*** PASAJE CITADO

En esa medida, Morales es un rehén de su entorno, que por eso ha devenido impune: no importan las barbaridades que cometan los ministros, igual siguen en sus puestos. El entorno aceita esta relación –comparable a la de las parejas tóxicas– predicando que: a) el caudillo es providencial e imprescindible; b) todo ataque externo a las camarillas en el poder es un ataque al gobierno en su conjunto y, sobre todo, al presidente; c) por tanto, todo ataque es una conspiración, un intento de “golpe de Estado”, incluso si los ejecutores son los aliados de antes (los movimientos sociales), pues hasta ellos actúan instrumentados por el imperio y buscan un “golpe blando”; y, entonces, d) para defender el poder del caudillo hay que mantener a las camarillas.
Por supuesto, este esquema político cierra la mente del presidente a toda posible autocrítica (o a la inversa: porque éste se opone a la autocrítica tal esquema político es posible).
La falta de autocrítica sistemática impide que el gobierno adopte una estrategia política-comunicacional moderna, racional, que le permita recuperar el terreno perdido. Por el contrario, el afirmar la verdad intangible del caudillo y su entorno lleva al gobierno a estrellarse más y más en contra de sus bases políticas.
El entorno ha quedado fuera de toda evaluación, suspendido en un limbo protector, con el argumento de que cualquier sanción en su contra contribuiría a la conspiración en marcha contra Morales. Increíblemente, nadie pagó políticamente la derrota en el referendo de febrero pasado. De este modo, involuntariamente, todo el desprestigio de los errores se carga sobre el propio presidente.
Este, sin embargo, no carece de culpa. Si su pensamiento fuera menos bipolar, menos confrontativo y, en última instancia, más sano y “bueno”, entonces podría darse cuenta de que el mundo entero no debe de estar en su contra sin que medie ninguna razón, por el puro deseo de echarlo del poder. Pero el pensamiento de Morales pertenece al tiempo de la guerra fría: lo ve todo en blanco y negro y no confía en nadie que no esté completamente dispuesto a obedecerlo. Y así es como ahora se entrega al juego con su entorno, desmintiendo el genio político que supuestamente lo llevó tan lejos.

******

▸ PREGUNTAS POR RESPONDER
[1] Por favor, cita textualmente del texto sobre Morales y su entorno el tramo desde "Por supuesto, este" hasta "político es posible).".
[2] Según el texto sobre Morales y su entorno, ¿por qué el entorno ha quedado fuera de toda evaluación? Responde en una a tres oraciones.
[3] Responde estas preguntas sobre el texto de Morales y su entorno:
(a) ¿Qué impide la falta de autocrítica sistemática?
(b) ¿En qué derrota nadie pagó políticamente?
(c) ¿A qué tiempo pertenece el pensamiento de Morales?

*** SEGMENTO DE DATOS

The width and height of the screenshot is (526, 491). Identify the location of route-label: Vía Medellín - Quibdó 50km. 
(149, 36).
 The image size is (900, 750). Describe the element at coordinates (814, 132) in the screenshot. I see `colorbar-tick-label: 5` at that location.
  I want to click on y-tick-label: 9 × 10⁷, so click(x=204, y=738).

******

▸ LISTA DE RESPUESTAS
[1]
Por supuesto, este esquema político cierra la mente del presidente a toda posible autocrítica (o a la inversa: porque éste se opone a la autocrítica tal esquema político es posible).

[2] Ha quedado fuera de toda evaluación por el argumento de que cualquier sanción en su contra contribuiría a la conspiración en marcha contra Morales.

[3]
(a) Impide que el gobierno adopte una estrategia política-comunicacional moderna, racional, que le permita recuperar el terreno perdido.
(b) En la derrota en el referendo de febrero pasado.
(c) Al tiempo de la guerra fría.